NTS stays resilient despite headwinds
NATIONAL Tyre Services (NTS) performance for the third quarter to December 31, 2023 remained resilient with the company registering volume growth despite the obtaining challenging operating environment.
NTS experienced a host of challenges during the period under review including exchange rate volatility, which has a knock-on effect on price competitiveness in the market.
Adding to that, erratic utility supplies also weighed on operations. Unreliable power generation towards the end of the year adversely impacted turnaround time in NTS's retreading factories.
“The volatility of the foreign exchange rate continues to negatively impact price competitiveness in the market. Prices of goods and services increased towards the end of the reporting period due to high festive season demand,” said company secretary Mr Stewart Mandimika in a trading update for the quarter.
It was, however, not all gloom for the company according to Mr Mandimika, as Tyre sales volumes, for instance, recorded a jump during the quarter under review. From April 2023 to December 2023, NTS recorded a 15 percent increase in new tyre sales volumes compared to the same period last year. This surge in sales was further amplified in the third quarter of 2023, with new tyre sales volume growing by 19 percent compared to the same period in 2022. The surge in sales was attributed to NTS's strategic marketing initiatives aimed at enhancing brand visibility and capturing market share.
In addition to the robust growth in new tyre sales, NTS also witnessed an 11 percent increase in tyre service sales units during the period under review, compared to the third quarter of 2022.
Mr Mandimika attributed the growth to the rising demand for tyre services, fueled by the increased volume of new tyres sold by NTS.
However, amidst the positive performance, NTS also experienced declines in some segments. Retreading volumes in the third quarter of 2023 experienced a slight dip of 2 percent compared to the same period last year, primarily due to production disruptions caused by electricity challenges.
Nonetheless, NTS remained steadfast in its commitment to overcoming obstacles and delivering superior products and services to its customers.
Resultantly, overall volume performance for the year up to December 2023 showed resilience as it improved by 20 percent compared to the previous year. Mr Mandimika revealed this significant growth was largely supported by market-driven procurement of tyres, underscoring NTS's ability to adapt to evolving market dynamics and capitalize on emerging opportunities.

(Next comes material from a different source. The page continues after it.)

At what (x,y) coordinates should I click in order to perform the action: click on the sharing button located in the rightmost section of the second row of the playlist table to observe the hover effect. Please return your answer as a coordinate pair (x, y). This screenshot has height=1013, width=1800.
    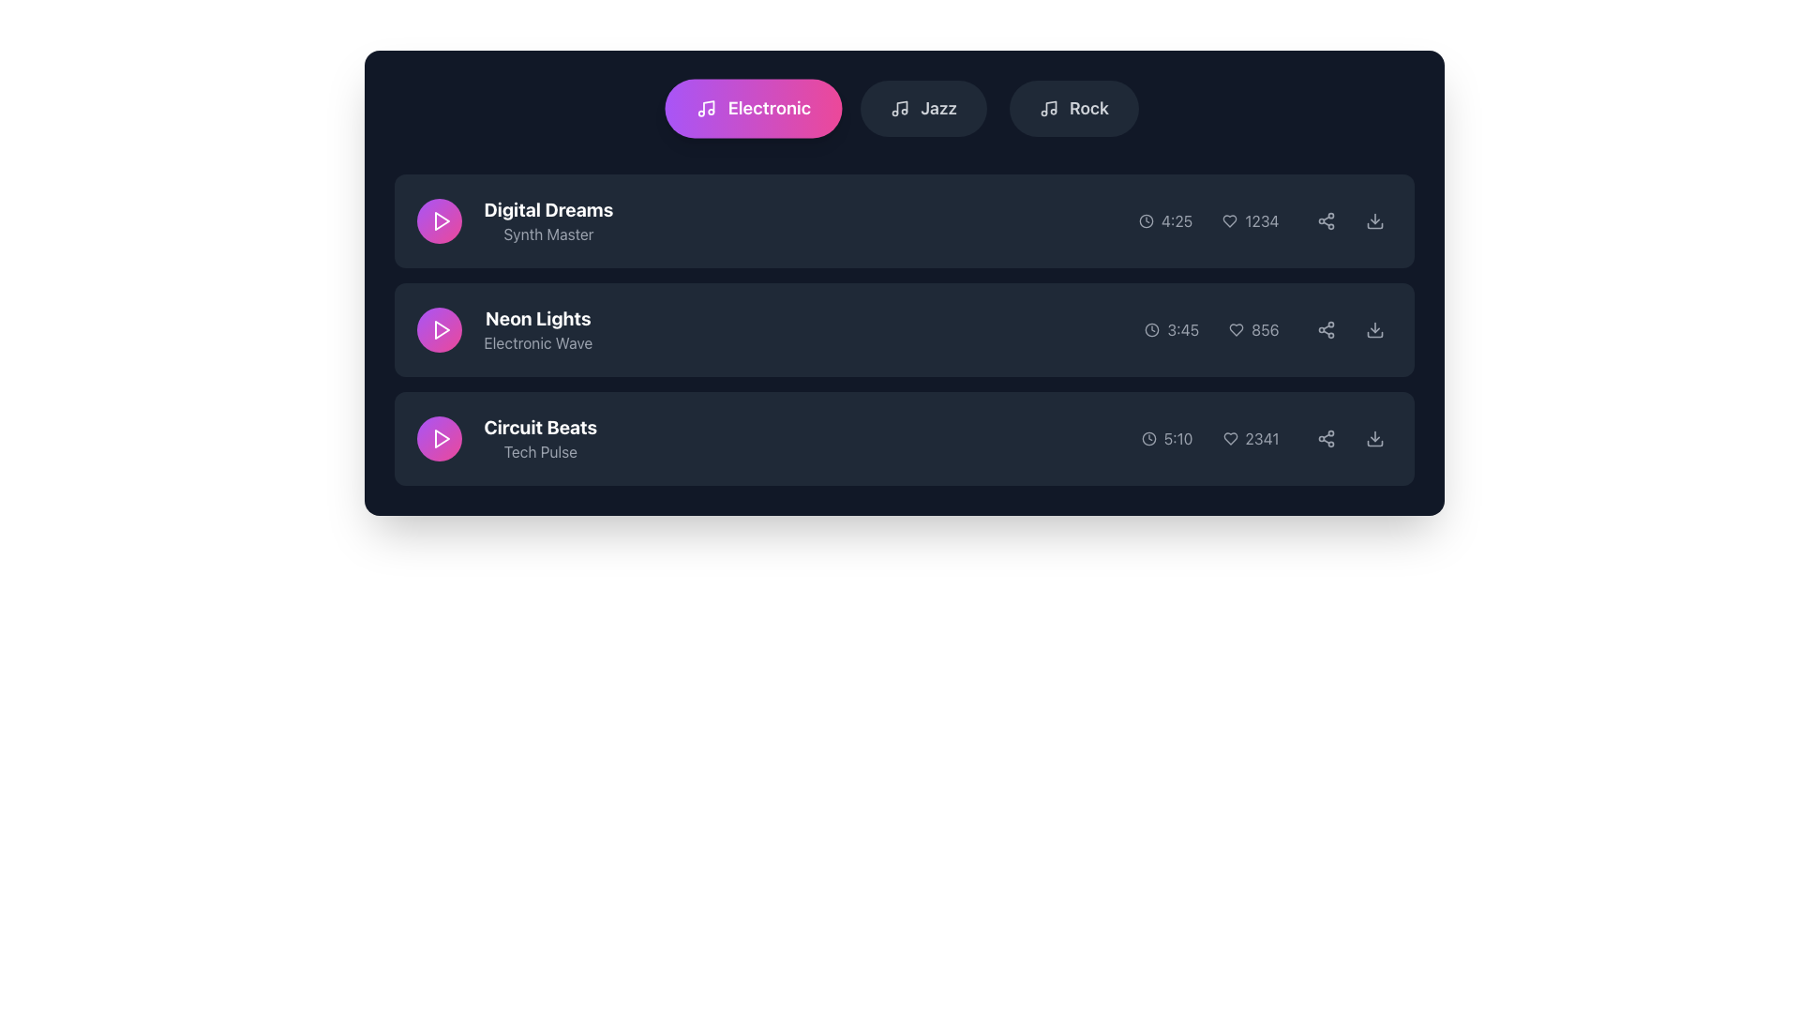
    Looking at the image, I should click on (1325, 219).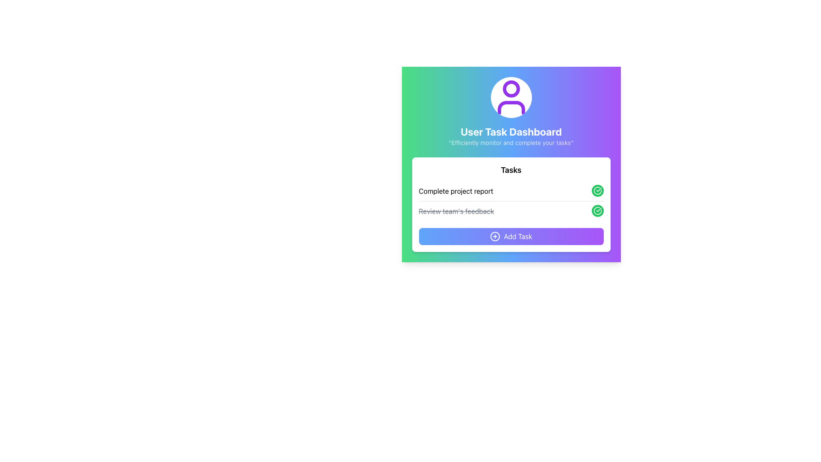 Image resolution: width=821 pixels, height=462 pixels. I want to click on the task item labeled 'Review team's feedback' in the task management interface to indicate it is marked as done, so click(511, 211).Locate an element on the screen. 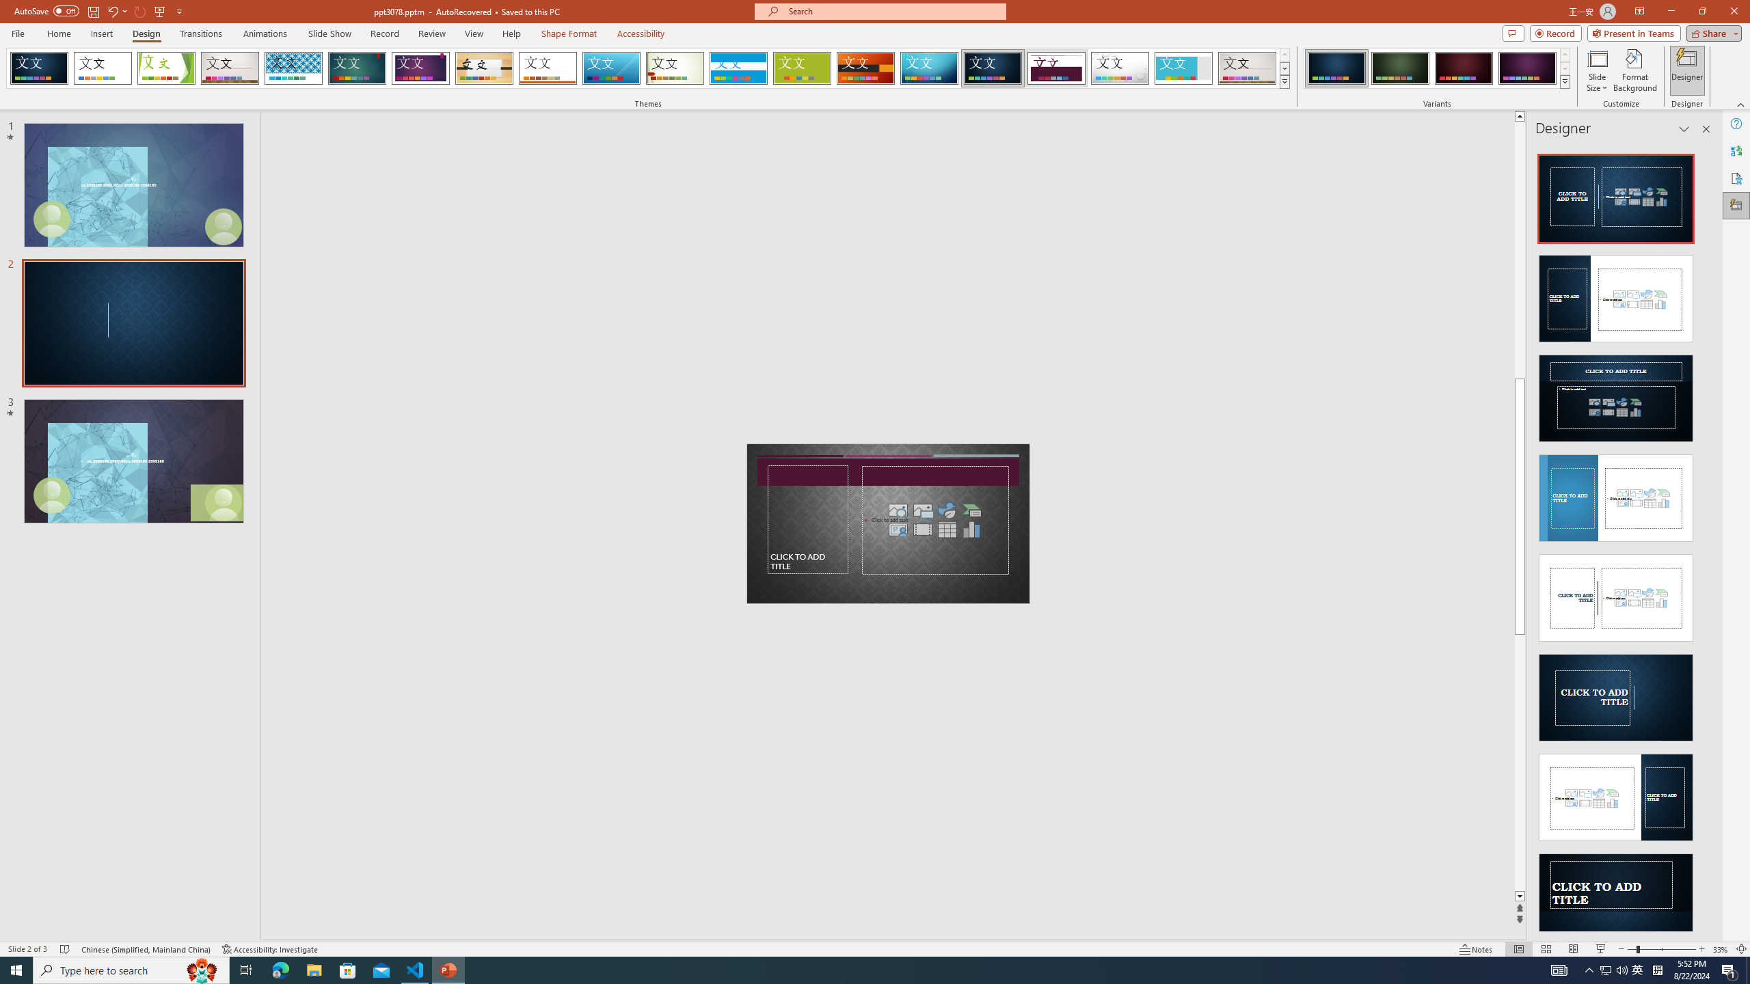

While the environment sremains challenging, the company is upbeat about the regulatory landscape, particularly with the introduction of new tax regulations by the Government aimed at enforcing compliance and fostering a level playing field in the market.
The company has also put in place measures for sustainability.
“National Tyre Services is focused on full business recovery premised on remodelling the business and continued implementation of a raft of cost-cutting measures introduced during the year,” said Mr Mandimika.